--- START ---

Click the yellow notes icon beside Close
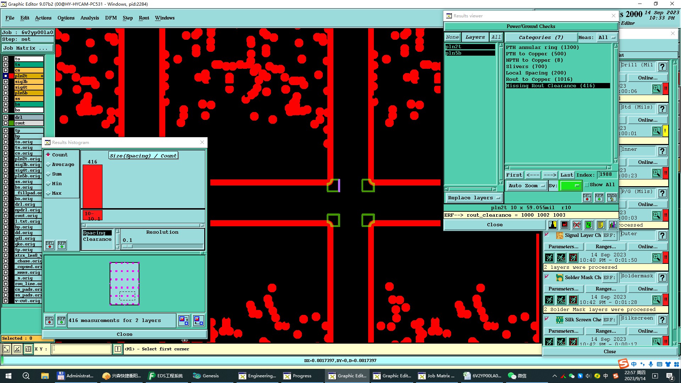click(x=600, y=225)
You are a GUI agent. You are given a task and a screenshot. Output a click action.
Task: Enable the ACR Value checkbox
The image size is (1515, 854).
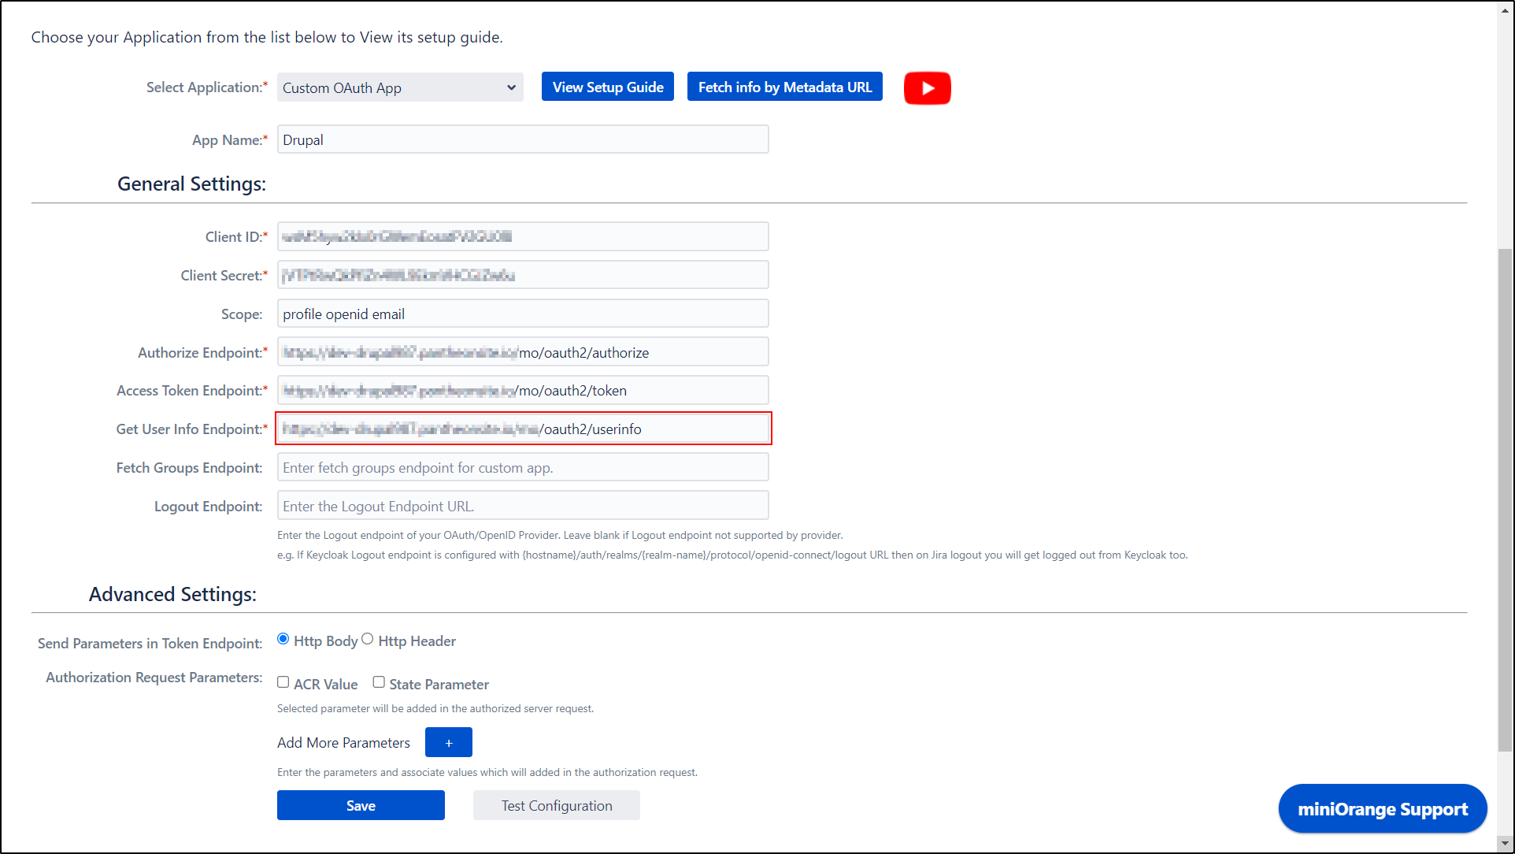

--- END ---

PROBLEM TO SOLVE => Return verbatim every line from the one holding "You are a GUI" to the end of the records above. Do not copy the pictures.

TASK SOLUTION =>
You are a GUI agent. You are given a task and a screenshot. Output a click action.
Task: Enable the ACR Value checkbox
The image size is (1515, 854).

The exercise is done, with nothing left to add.